* Problem statement
Starting with the line that contains "How do I perform: Open" and stopping after the line that contains "Click the Search", copy the entries below exactly. Include nothing else.

* Records shown
──────────
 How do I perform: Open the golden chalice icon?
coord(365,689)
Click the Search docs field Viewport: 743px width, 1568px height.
──────────
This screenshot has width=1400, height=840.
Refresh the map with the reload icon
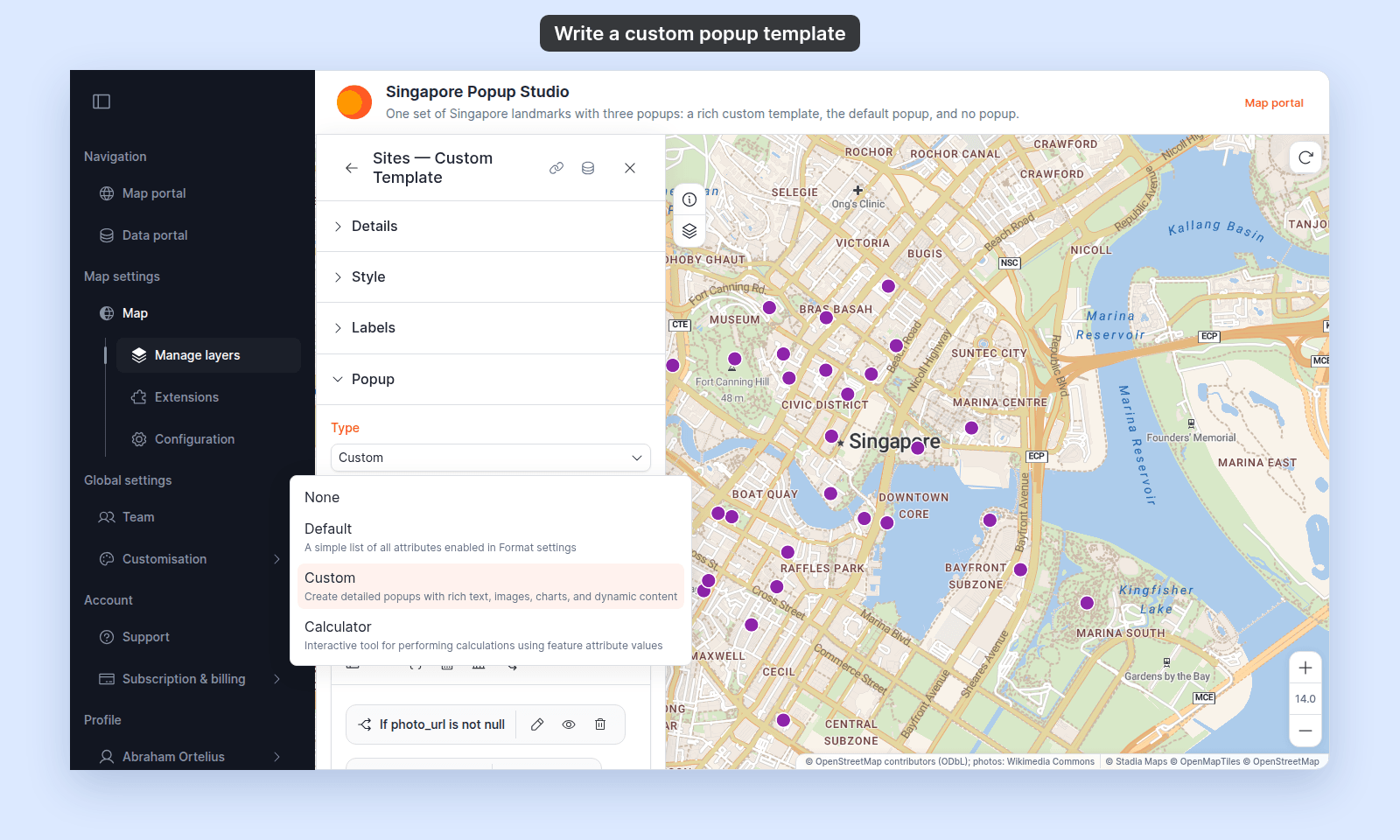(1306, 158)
──────────
* Result of this task
 How do I perform: Open the golden chalice icon?
coord(365,689)
Click the Search docs field Viewport: 743px width, 1568px height.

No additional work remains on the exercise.